11. In view of the foregoing, the Court cannot but reject the applicant’s complaint under Article 2 of the Convention as manifestly ill-founded pursuant to Article 35 §§ 3 (a) and 4 thereof.

12. As regards the applicant’s complaint under Article 6 § 1 of the Convention regarding the length of the criminal proceedings, the Court notes that the death of his wife occurred on 27 September 2008 and that by 8 December 2011 the public prosecution service had dropped their charges in respect of the three doctors concerned. The applicant subsequently took over the prosecution of the case in the capacity of a subsidiary prosecutor and by 26 August 2015 both the Kraljevo Court of First Instance and the Kragujevac Appeals Court acquitted the defendants. The applicant was thus the injured party in the proceedings, not the defendant, and the criminal limb of Article 6 § 1 was not applicable.
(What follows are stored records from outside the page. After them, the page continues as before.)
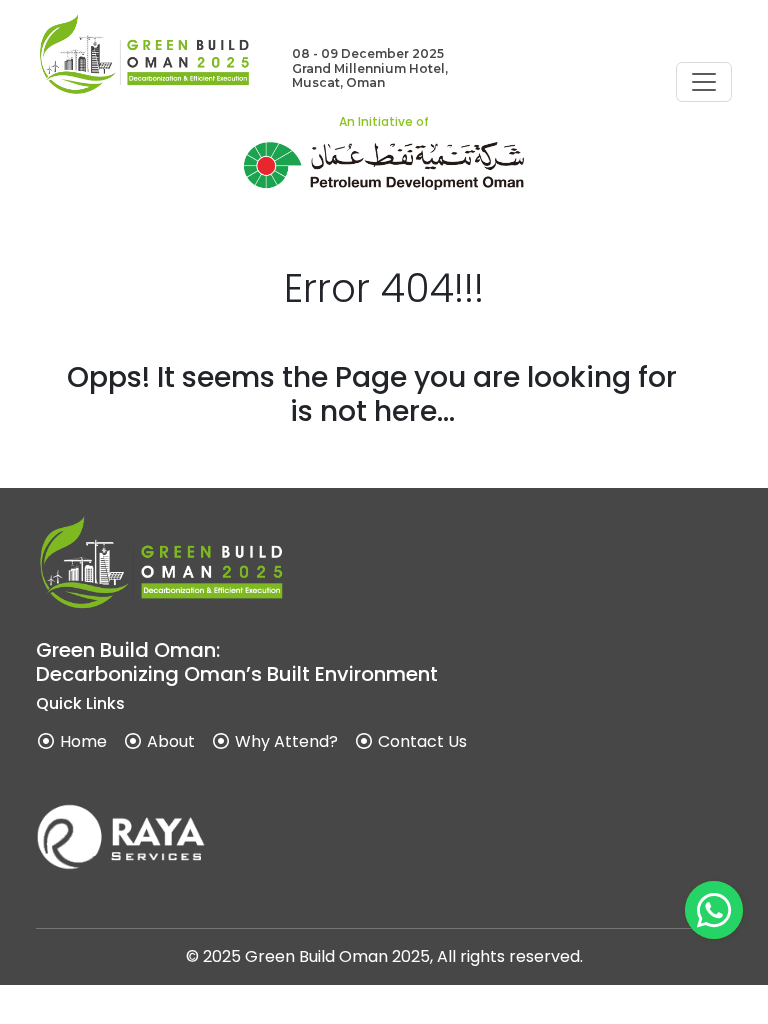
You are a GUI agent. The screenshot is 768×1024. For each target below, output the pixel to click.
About (169, 741)
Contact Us (420, 741)
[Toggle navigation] (704, 82)
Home (81, 741)
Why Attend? (284, 741)
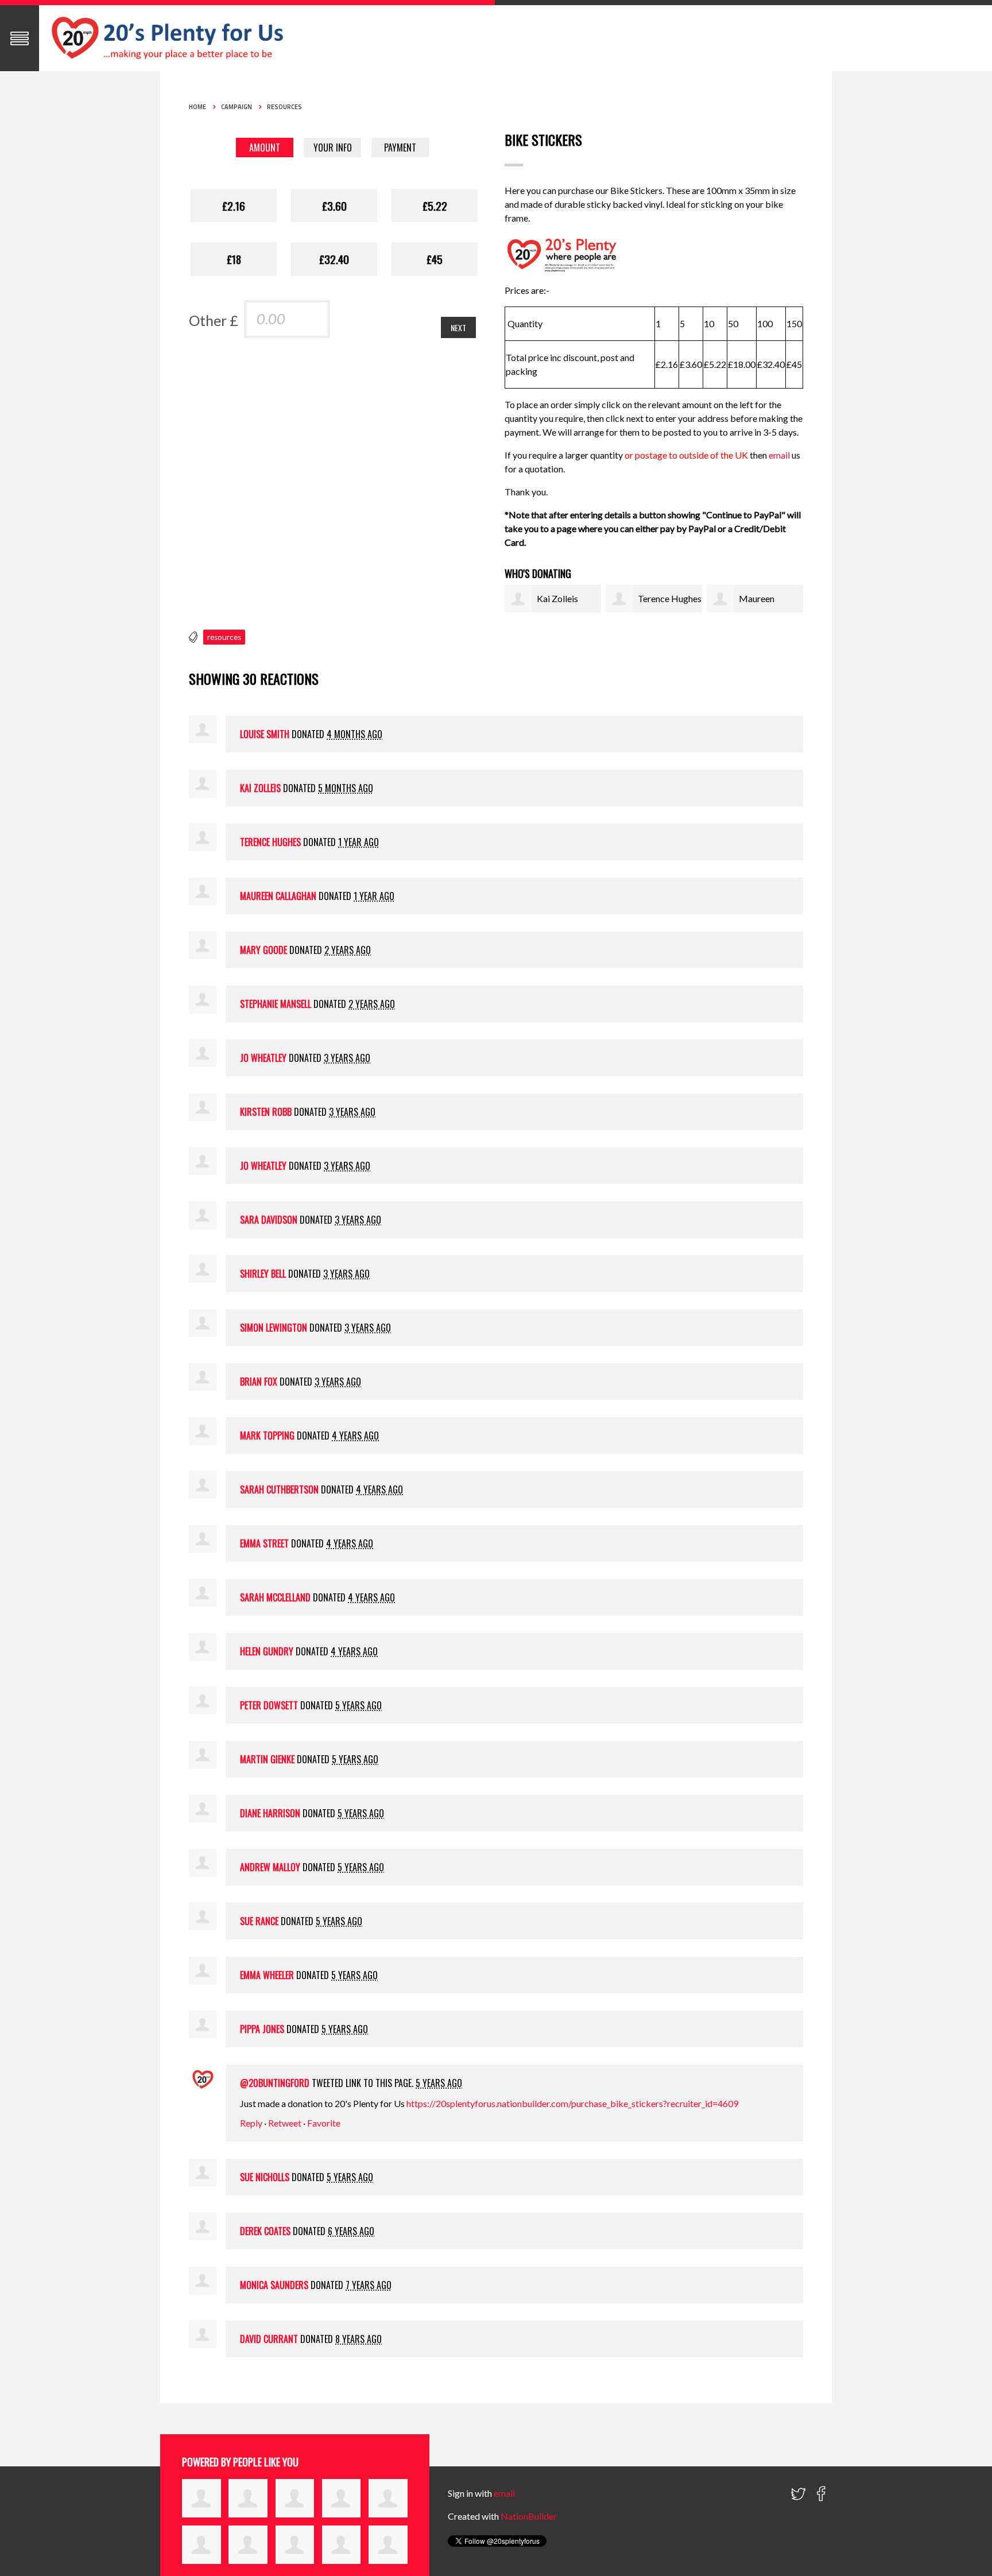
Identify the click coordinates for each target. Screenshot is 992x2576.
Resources (284, 106)
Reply (251, 2122)
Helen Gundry (266, 1651)
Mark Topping (267, 1435)
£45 (435, 259)
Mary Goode (263, 950)
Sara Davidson (268, 1220)
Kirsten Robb (266, 1112)
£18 (234, 259)
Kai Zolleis (557, 598)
Also, the applicant had never raised a civil claim of any sort as part of those proceedings and under Serbian law a criminal conviction was not a formal precondition for obtaining damages in a separate civil action, meaning that the outcome of the criminal case was likewise not decisive for the applicant’s “civil rights and obligations” referred to in Article 6 § 1 (see Perez v. France [GC], no. 47287/99, §§ 57-72, ECHR 2004 ‑ I, and Ristić v. Serbia , no. 32181/08, § 44, 18 January 2011; see also, mutatis mutandis , Đekić and Others v. Serbia , no. 32277/07, § 41 and § 42 in fine , 29 April 2014, and compare and contrast Bistrović-Nastić v. Serbia (dec.), no. 47040/07, §§ 28 and 29, 11 September 2018).

13. Accordingly, the applicant’s complaint about the length of the criminal proceedings is incompatible ratione materiae with the provisions of the Convention within the meaning of Article 35 § 3 (a) and must be rejected in accordance with Article 35 § 4.

14. Turning to the length of proceedings before the Constitutional Court, in respect of which Article 6 § 1 of the Convention is applicable (see, for example, Te šić v. Serbia , nos. 4678/07 and 50591/12, § 77, 11 February 2014), the Court notes that they lasted from 9 October 2015 to 18 November 2016, that is for a period of approximately thirteen months, which cannot be deemed excessive and as such in breach of the reasonable-time requirement contained in that provision (compare and contrast, among other authorities, Tešić , cited above, § 77, with further references).

15. In view of the foregoing, the Court rejects this part of the application as manifestly ill-founded pursuant to Article 35 §§ 3 (a) and 4 of the Convention.

For these reasons, the Court, unanimously,

Declares the application inadmissible.

Done in English and notified in writing on 17 March 2022.